Of course, many factors aside from Covid-19 have influenced stock markets. Voters in recent elections have shifted leftward, often disquieting investors. Labor has become restive, with more frequent strikes and union organization efforts, even in such unlikely locations as individual Starbucks stores. Supply chain issues have arisen in many industries, especially semiconductors, the shortage of which has significantly impaired worldwide automobile production. Price inflation in some developed countries has accelerated to rates last experienced in the 1980s. Many countries assign the task of controlling price inflation to their monetary authorities, and they are beginning to respond. The Bank of England actually raised interest rates in December, and the U.S. Federal Reserve has begun to reduce its bond purchases (the so-called “taper”). Monetary policy has supported markets since the pandemic began, but with accelerating inflation, this support is diminishing.

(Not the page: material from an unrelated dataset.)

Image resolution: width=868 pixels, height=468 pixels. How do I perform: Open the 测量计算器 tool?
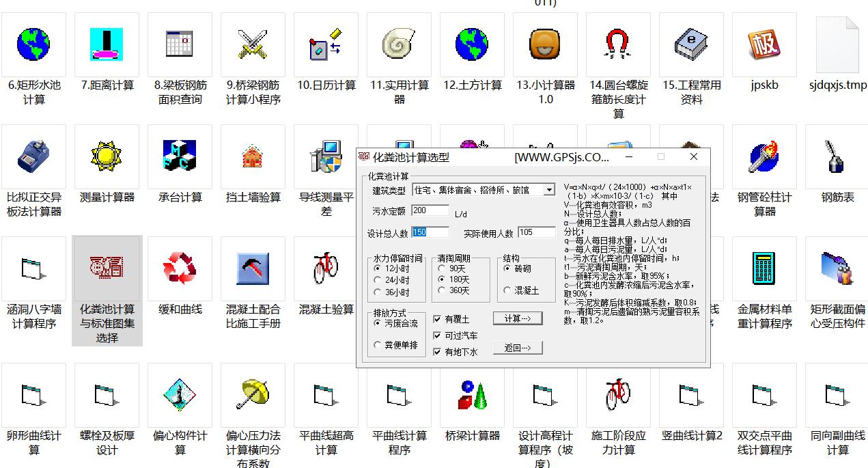107,156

International markets continued their pattern of lagging behind U.S. returns in the quarter in part because of superior U.S. economic growth but also due to local factors. The Chinese market declined as more companies found themselves subjected to increased regulatory supervision. The Turkish lira dropped severely as currency traders lost confidence in President Erdogan’s monetary policy. Russia’s President Putin increased international tension by stationing a large army on the Ukraine border. In Germany, a new coalition government was formed, ending the 16-year leadership of Chancellor Angela Merkel, and it took control as the country faced a surge in price inflation and a possible energy crisis. Nevertheless, despite the world’s many challenges, we continue to identify value opportunities—in fact, these challenges often help to create the opportunities that we attempt to exploit.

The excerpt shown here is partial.